### [PAGE EXCERPT]
────────

Hey you guys really need an Aquasafe unit and a proper TDS meter to have 0 ppm. Or perhaps you need better RESIN BEADS. I have 0 ppm every single pour. I cant express how important the resin beads are making your water from 5-20ppm to 0 ppm and the 3 stages of RESIN.

ALSO, PPM Doesnt really mean your water is not RO and Clean.....I can slowly raise the PPM in any glass just by sticking my finger in it. If i put a dirty finger in a cup of 0ppm water it will be 3-5ppm right away. Or if you fill up a holding container of 0ppm water and notice the PPM is higher in there after a couple days, its because you have no lid and dust is settling in your container. Or your container is leaching and not proper your ppm might be really high in the container! Doesnt mean your water is actually "dirty".

If i ever notice any PPM coming out of my unit that is not zero i locate the source. I actually never have to look as i replace cartridges every month or two and resin when expired (changes green to brown). I would never use water that showed any ppm though be it from the unit or my holding container so i make sure both are zero cause many people dont notice it changes.

Also one of the other things people dont notice is the phosphate in your tap water! Even if you have ULTRA PURE RODI water from the cleanest best manufacturers unit you can still have phosphate in that water ....trust me test it with the hanna ultra low phosphorous checker! You need to run a GFO or a Carbon Source is the only possible way to have a zero algae zero phosphate system in Toronto. If you think your lowering the phosphate in your tank with a water changes you could be wrong.

TRUST ME - Buy an Aquasafe RODI unit it is by far the best for your $$$$

Oh and to answer the thread, yes 5 is ok, that is when i would begin to change anything going wrong.

────────

### [RECORDS PROVIDED]
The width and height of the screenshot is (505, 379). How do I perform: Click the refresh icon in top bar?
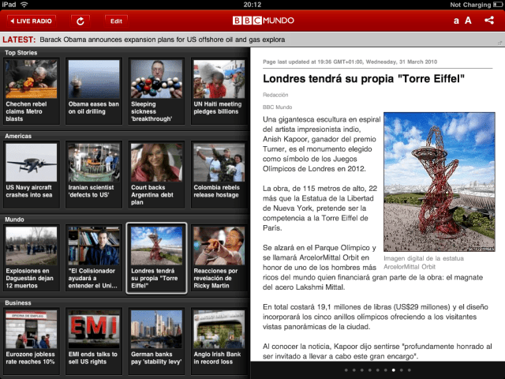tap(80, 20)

────────

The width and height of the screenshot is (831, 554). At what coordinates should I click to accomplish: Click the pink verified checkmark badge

────────

### [TASK A]
In the forum post on RO water, what causes the PPM of 0 ppm water in a holding container to rise after a couple of days?
### [TASK B]
Swap "cartridges" for "filters" and write out the forum post on RO water from "If i ever notice" to "notice it changes.".

### [CORRECT OUTPUT A]
The container has no lid, so dust settles into the water and raises the PPM. A container that is leaching can also make the PPM in it very high.

### [CORRECT OUTPUT B]
If i ever notice any PPM coming out of my unit that is not zero i locate the source. I actually never have to look as i replace filters every month or two and resin when expired (changes green to brown). I would never use water that showed any ppm though be it from the unit or my holding container so i make sure both are zero cause many people dont notice it changes.